El tipo de mercado diferencia entre genérico y dedicado, correspondiendo el primero con mercados formados por muchos compradores anónimos, y el segundo con mercados personalizados, con un reducido número de consumidores. Este esquema da origen a cuatro intersecciones o ‘mundos’: el interpersonal (especializado-dedicado), el del mercado (estandarizado-dedicado), el de la innovación (especializado-genérico) y el industrial (estandarizado-genérico).

En 2017, Samuel Esteban, profesor de la Universidad de Zaragoza y discípulo de Sánchez, publicó ‘Cambios en las denominaciones de origen protegidas del sector del vino en España: movimientos entre mundos de producción’. Los resultados del estudio retratan la notable evolución del sector. Si en la campaña 1985-86 había 29 D.O. activas, en el curso 2012-12 ascendían a 90. Si entre 1986 y 2001 se crearon 1,8 D.O. por año, entre 2000 y 2013 fueron 2,8.

Esteban clasificó a los productores en los cuatro ‘mundos’ y descubrió hechos muy relevantes. Mientras en la temporada 2001-02, los productores encuadrados en el ‘mundo industrial’, que buscaban mercados indiferenciados donde se compite por precio y sus resultados dependían del volumen comercializado, representaban el 48,89% de las D.O. españolas, esta cantidad bajó al 25,76% en el curso 2012-13. En cambio, las D.O. del llamado ‘mundo interpersonal’, que buscan clientes de nicho y usan tecnologías altamente especializadas, eran apenas el 17,78% al empezar el siglo y pasaron a representar el 43,94% en 2012-13.

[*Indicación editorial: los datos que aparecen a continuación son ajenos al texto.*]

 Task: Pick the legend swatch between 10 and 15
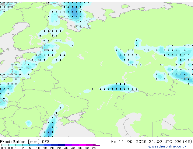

El acierto de la regulación de 2003 a la hora de dinamizar el sector del vino es destacado tanto por Esteban como por Sánchez. No todas las D.O. son igual de prósperas ni tienen la misma visión, pero el marco español ha contribuido a la competitividad de una manera que resulta difícil de entender en otras latitudes. Por ejemplo, el mundo anglosajón sigue siendo muy renuente a abandonar el concepto de producción estandarizada y admitir el valor de la singularidad, aunque la necesidad de trazabilidad esté revolucionando todo esto.

Los ‘mundos de producción’ surgen a partir de los cruces entre los tipos de mercado (genérico y dedicado) y las tecnologías (especializadas y estandarizadas). Esto genera cuatro tipos de productos que tienen distintas maneras de competir. Por ejemplo, en el ‘mundo interpersonal’ el elemento decisivo es la calidad y no el precio, mientras que en el ‘mundo de la innovación’ el factor crítico es la calidad y el precio, pero primero la calidad. Lo contrario que en el ‘mundo del mercado’.